Dairy products are consumed frequently throughout the year, with common foods including yogurt known as dahi and also buttermilk known as mattha, ghee, lassi and butter. The cuisine of Bihar is similar to a great extent to North Indian cuisine but has an influence from other East Indian Cuisine (for example like Bengali cuisine).

It is highly seasonal, with watery foods such as watermelon and Sherbet made of pulp of the wood-apple fruit being consumed mainly in the summer months and dry foods, preparations made of sesame seeds,poppy seeds in the winter months.

Some dishes which Bihar is famous for, include Sattu Paratha, which are parathas stuffed with fried chickpea flour, Chokha (spicy mashed potatoes), Fish curry and Bihari Kebab,Postaa-dana kaa halwaa.

Bihari Thali
As the seasons change so does the Bihari thaali, every 3–4 months. The constants are rice, roti, achar, chatni, dals and milk products with some variation.

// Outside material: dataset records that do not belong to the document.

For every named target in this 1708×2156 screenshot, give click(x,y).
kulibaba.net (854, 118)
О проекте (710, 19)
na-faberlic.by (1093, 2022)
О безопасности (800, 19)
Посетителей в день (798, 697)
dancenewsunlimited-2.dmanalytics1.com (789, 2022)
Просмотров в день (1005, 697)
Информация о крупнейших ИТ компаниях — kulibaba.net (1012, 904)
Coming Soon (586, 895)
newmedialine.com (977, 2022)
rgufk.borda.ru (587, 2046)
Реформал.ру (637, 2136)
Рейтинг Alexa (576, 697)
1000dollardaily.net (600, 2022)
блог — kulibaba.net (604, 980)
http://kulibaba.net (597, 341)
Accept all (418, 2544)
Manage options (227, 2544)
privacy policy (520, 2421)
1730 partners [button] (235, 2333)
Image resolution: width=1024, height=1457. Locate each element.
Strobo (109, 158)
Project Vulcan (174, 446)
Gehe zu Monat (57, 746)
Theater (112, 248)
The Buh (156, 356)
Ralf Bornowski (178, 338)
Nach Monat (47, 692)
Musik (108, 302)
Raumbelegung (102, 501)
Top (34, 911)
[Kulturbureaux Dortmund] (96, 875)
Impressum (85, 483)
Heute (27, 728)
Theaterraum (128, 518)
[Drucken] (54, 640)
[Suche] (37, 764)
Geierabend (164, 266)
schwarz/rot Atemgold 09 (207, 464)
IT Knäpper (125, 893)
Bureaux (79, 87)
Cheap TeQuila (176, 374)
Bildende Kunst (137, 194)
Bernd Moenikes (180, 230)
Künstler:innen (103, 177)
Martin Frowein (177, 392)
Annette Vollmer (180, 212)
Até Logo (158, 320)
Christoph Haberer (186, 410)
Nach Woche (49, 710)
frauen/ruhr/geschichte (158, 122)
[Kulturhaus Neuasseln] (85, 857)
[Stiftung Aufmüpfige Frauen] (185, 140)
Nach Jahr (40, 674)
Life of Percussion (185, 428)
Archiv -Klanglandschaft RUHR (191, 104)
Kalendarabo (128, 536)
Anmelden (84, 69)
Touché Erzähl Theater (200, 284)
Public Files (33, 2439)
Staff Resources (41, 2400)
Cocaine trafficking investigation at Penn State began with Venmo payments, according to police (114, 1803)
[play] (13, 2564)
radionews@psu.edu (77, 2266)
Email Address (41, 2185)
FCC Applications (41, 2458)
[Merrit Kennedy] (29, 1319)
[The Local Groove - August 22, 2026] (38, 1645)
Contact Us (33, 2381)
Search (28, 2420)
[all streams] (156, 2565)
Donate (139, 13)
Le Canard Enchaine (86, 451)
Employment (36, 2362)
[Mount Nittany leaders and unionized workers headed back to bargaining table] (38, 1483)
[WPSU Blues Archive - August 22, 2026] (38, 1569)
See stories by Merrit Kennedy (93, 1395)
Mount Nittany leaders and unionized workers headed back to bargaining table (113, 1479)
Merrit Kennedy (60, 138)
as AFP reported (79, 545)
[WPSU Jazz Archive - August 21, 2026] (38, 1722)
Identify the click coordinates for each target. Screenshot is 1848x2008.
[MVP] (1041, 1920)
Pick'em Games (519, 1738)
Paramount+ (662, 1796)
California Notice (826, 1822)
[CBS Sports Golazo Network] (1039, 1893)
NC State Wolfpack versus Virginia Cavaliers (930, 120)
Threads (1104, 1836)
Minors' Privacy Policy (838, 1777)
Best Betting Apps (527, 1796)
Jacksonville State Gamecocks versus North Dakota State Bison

People use both vegetable oil or mustard oil and zeera or panchforan (literally "five seeds", namely saunf, sarson, methi, ajwain and mangraeel(Kalaunji) for "chhounkna"/"Tadka"(tempering) of some vegetables. There is a lot of light frying, called bhoonjnaa, in Bihari food.

One of the most remarkable thing about this cuisine is "smoked food". It refers to using smoked red chilli to infuse a strong aroma in food. It is used in preparing "chokhaa", i.e. mashed brinjals/potatoes/tomatoes, either single or combined. Smoked chilli is also used in preparing kadam (a common fruit sweet sour in taste, technical name Anthocephalus morindaefolia) chutney.

Traditional Cuisine
Kadhi Bari - these fried soft dumplings made of besan (gram flour) are cooked in a spicy gravy of yogurt and besan. It goes well over plain rice.

Khichdi - Mix of Rice, Dal and several Vegetables; steamed together to give a distinctive taste of different ingredients combined in one dish. It is often topped up with ghee.

Ghugni - It is a preparation made of grams soaked (either lightly/overnight)in water and then sauted in mustard oil in a wok.

Pittha - It is something like momos. It could be either salty or sweet.It is either a semi circular/ball shaped preparation made of crust made of soft rice flour and filled with preparations made of Channa Daal lentil paste, or Poppy seeds & Gur (Jaggey). and then steamed in water/ milk (allowed to thicken).

Choora - beaten rice, served with a coat of creamy curd and sugar or jaggery. In winters, this is mildly baked and accompanied with a thick spicy preparation made of peas and onions.

Sattu - powdered baked gram, a high energy giving food usually mixed with water or with milk. Sometimes, sattu mixed with spices is used to prepare stuffed 'chapattis', locally called as 'makuni roti'.

Dhuska - a deep fried item prepared from a mixture of powdered rice and ghee but is salted.

Litti - Powdered baked gram is mixed with chopped onions,green chillies,lemon juice,coriander leaves. This mixture is filled inside atta and either barbecued over coal or deep fried with oil. Best accompanied with Ghee,Curd and Chokha and baigan bharta.